• **Work instructions**: Please echo the lines below word for word, leaving out the pictures.

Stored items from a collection
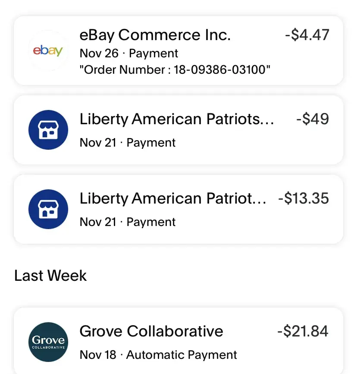Click the -$4.47 amount
Screen dimensions: 357x374
point(307,35)
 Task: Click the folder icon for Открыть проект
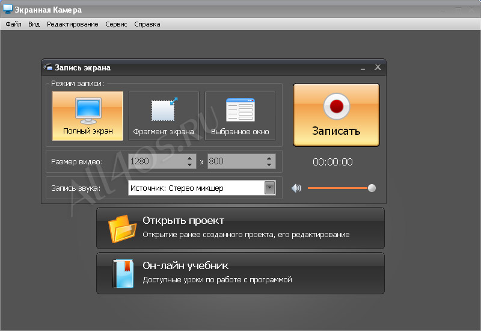[x=122, y=229]
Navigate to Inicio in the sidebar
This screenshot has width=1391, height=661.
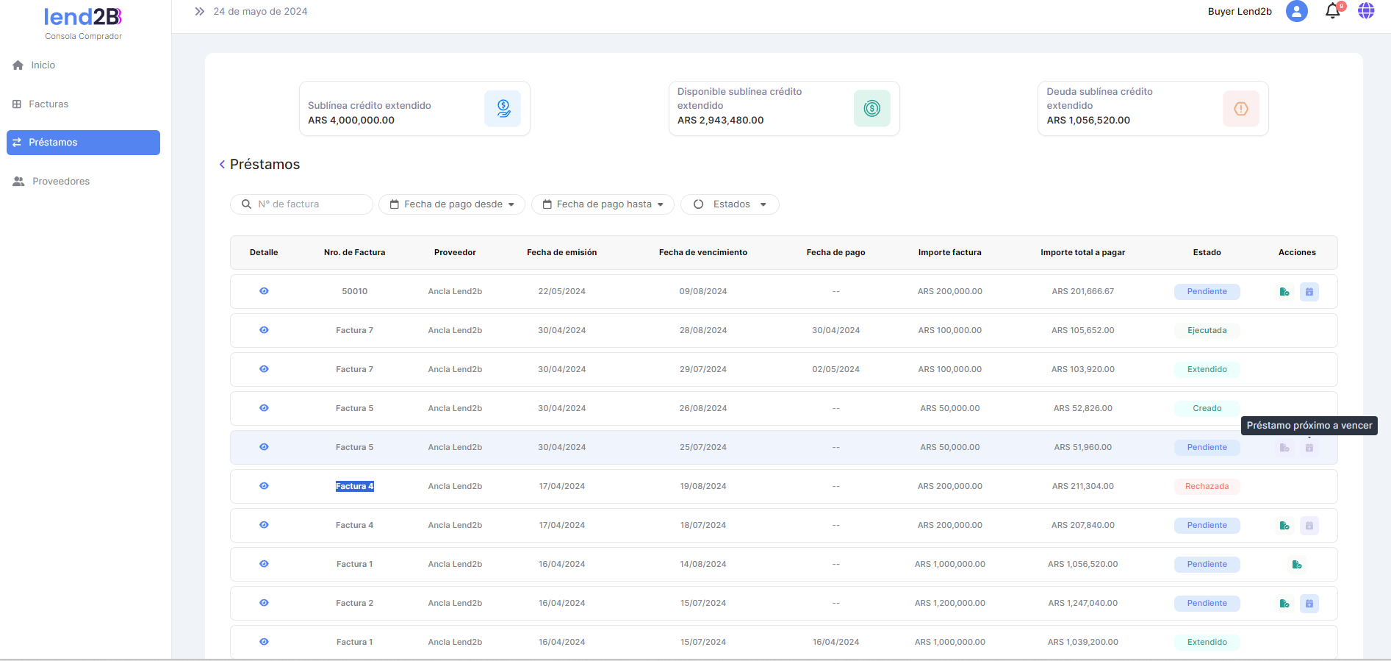point(43,65)
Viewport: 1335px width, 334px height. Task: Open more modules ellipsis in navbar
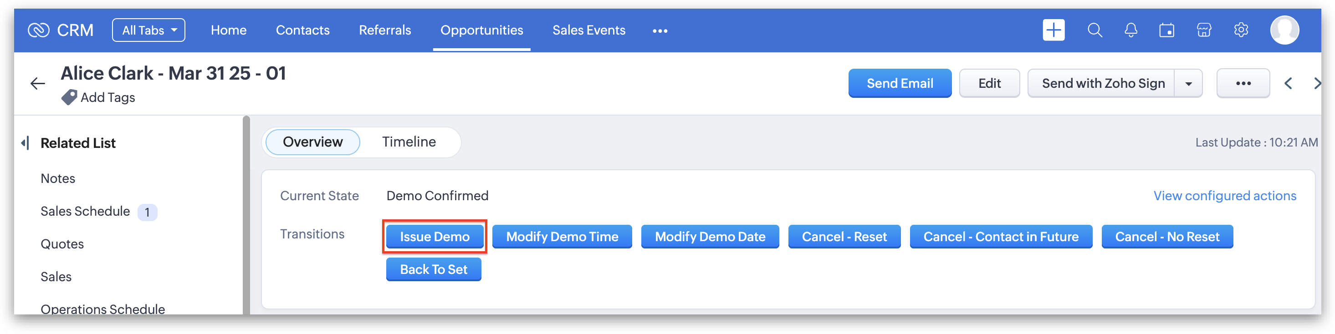(660, 31)
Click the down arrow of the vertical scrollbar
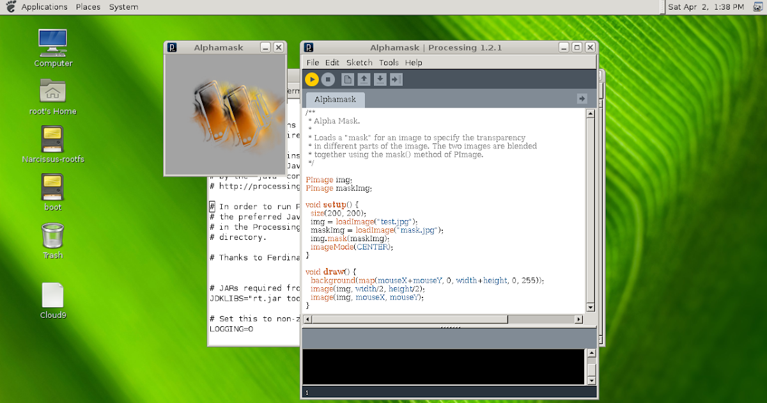This screenshot has width=767, height=403. 590,308
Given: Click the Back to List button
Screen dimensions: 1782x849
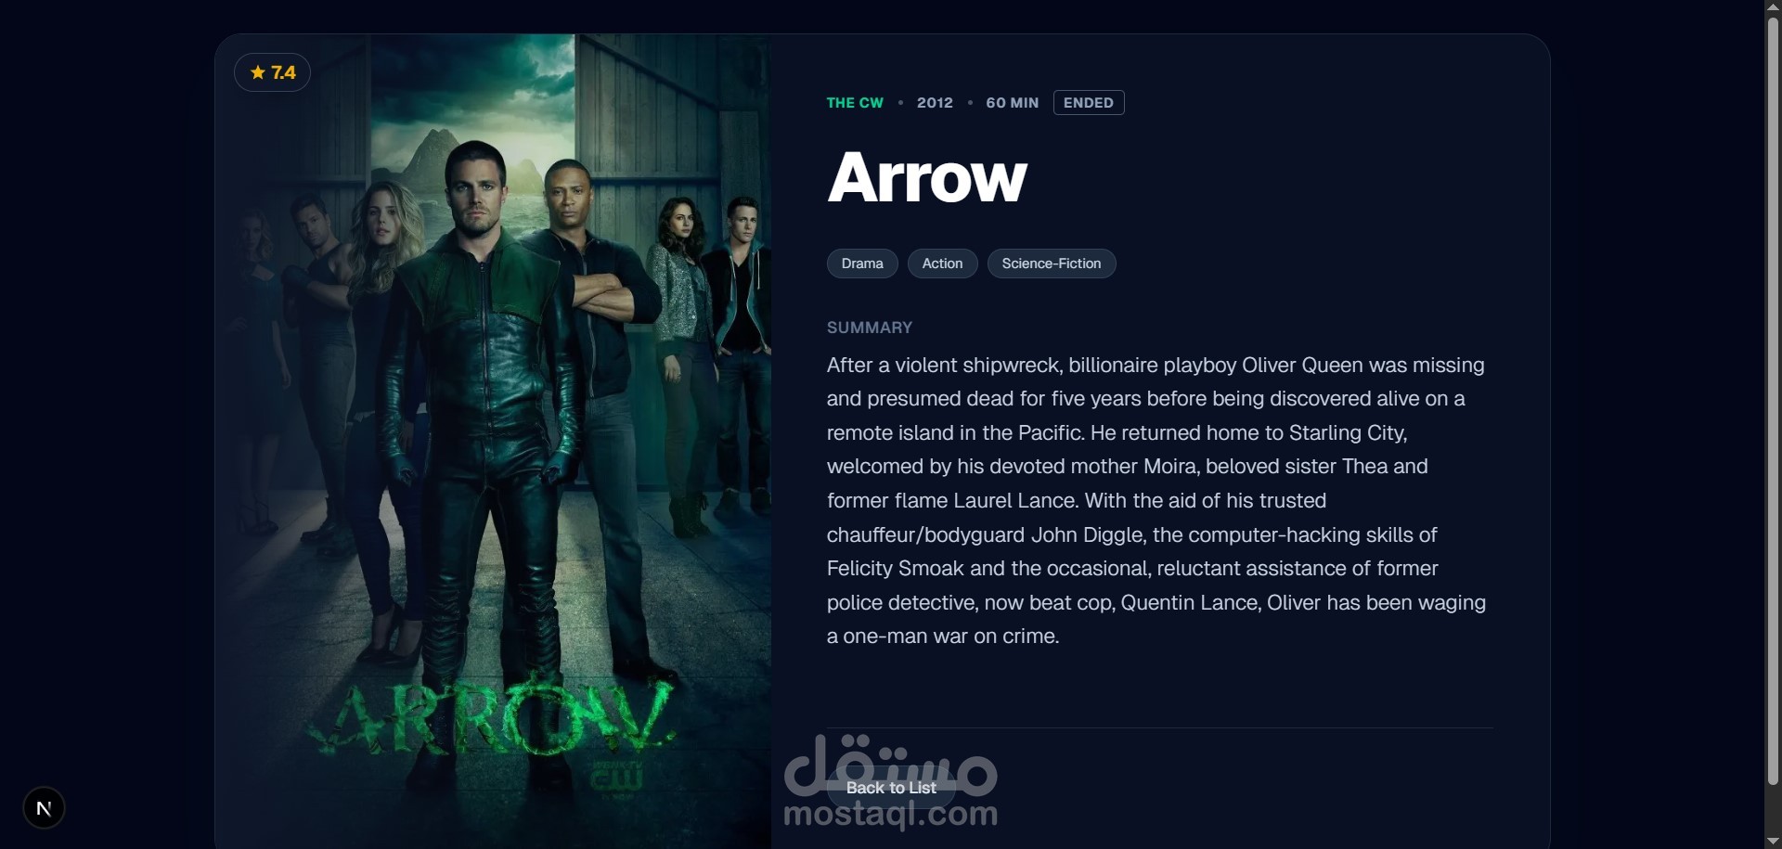Looking at the screenshot, I should tap(891, 788).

• **Reply to the task**:
Click the -$4.47 amount
Screen dimensions: 357x374
point(307,35)
 Task: Click the folder icon for Открыть проект
[x=122, y=229]
Navigate to Inicio in the sidebar
This screenshot has width=1391, height=661.
point(43,65)
Viewport: 1335px width, 334px height. Task: Open more modules ellipsis in navbar
(660, 31)
Click the down arrow of the vertical scrollbar
This screenshot has width=767, height=403. 590,308
Given: Click the Back to List button
Screen dimensions: 1782x849
Looking at the screenshot, I should tap(891, 788).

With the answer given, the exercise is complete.